Ранний час в пустыне изумителен. Вот между барханами еще лежит синими озерами предутренняя мгла. А восток уж дышит пламенем. Невидимый стрелок все выше и выше пускает в небо огненные стрелы. Вдруг горизонт в одном месте ярко плавится, и от него бегут ослепительные струйки лавы. Через несколько величавых минут на тонкий край земли стремительно выкатывается древний пылающий шар. Все живое в ужасе и благоговении опускает глаза долу. Нежнейшим розовым румянцем вспыхивают пески, и кажется тогда, что это розовое, младенчески-свежее море радостно плещется навстречу светилу и ластится к нему, и улыбается, тая в пространствах. Но еще минута — и пески вздрогнули, они уж воздушны, невесомы…
Пустыня накалялась, как железный лист. Зной густел и прижимал к земле. Начались часы обычного томительного колыхания в пылающей пустоте. Мучила жажда. Путники поминутно прикладывались к турсуку. Но влага, попадая в разгоряченное тело, не могла насытить его — истощающей росой она мгновенно выступала на лбу, и пересохшие мускулы снова требовали воды.
Двигались вдоль мелких ответвлений Янгы-дарьи. Иногда караван приостанавливался для съемки и исследований. Часа через четыре Кравков начал уже вглядываться в золотистое марево, отыскивая стоянку и колодезь. Но тут Курбан-бай, ехавший впереди, вдруг слез с верблюда и дождался Кравкова. Поравнявшись, он сказал:
— Смотри — желтый птица! — и показал на северо-восток.

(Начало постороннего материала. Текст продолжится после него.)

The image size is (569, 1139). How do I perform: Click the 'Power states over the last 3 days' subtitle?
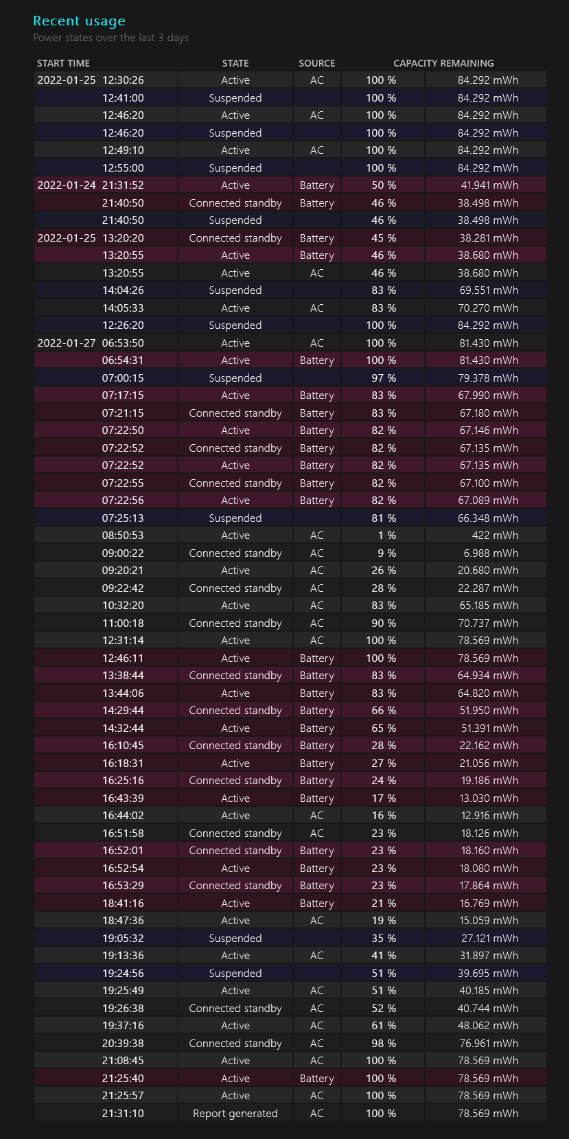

Кравков долго шарил глазами в расплавленном стекле зноя. Наконец у самого горизонта он поймал едва заметное пятнышко.
— Полчаса летел — ба-альшой буран будет! — и Курбан-бай сделал крутой жест, как бы вздымая пески.
Приглядевшись еще раз к облачку, он спросил:
— Чито будешь делать?
Андрей Кравков с минуту молчал. Он видел, как страшная песчаная птица расправляла свои мутные крылья. Наконец, он спросил:
— Сколько мы отъехали?
— Пятынадцать, — был ответ.
— А сколько до Ун-кудука?
— Адинакий — пятынадцать.
— Значит, вперед! — было решение.
Люди стали сосредоточены. Собаки приседали на задние лапы и выли. Верблюды вытягивали шеи, как бы пытаясь ускользнуть от бури. Но рыжий ковер стремительно задергивал небосклон — и не прошло и двадцати минут, как ураган налетел, закрутил, поднял пески. Рванулись и взмыли по ветру накидки и полы халатов, животных завернуло вбок, седоки едва удержались на обмякших горбах. И когда люди снова открыли глаза, вся бескрайность пустыни была погружена в мятущуюся песчаную мглу. В пяти шагах ничего не было видно, только красный померкший шар солнца, как демон, прыгал в этом летучем хаосе.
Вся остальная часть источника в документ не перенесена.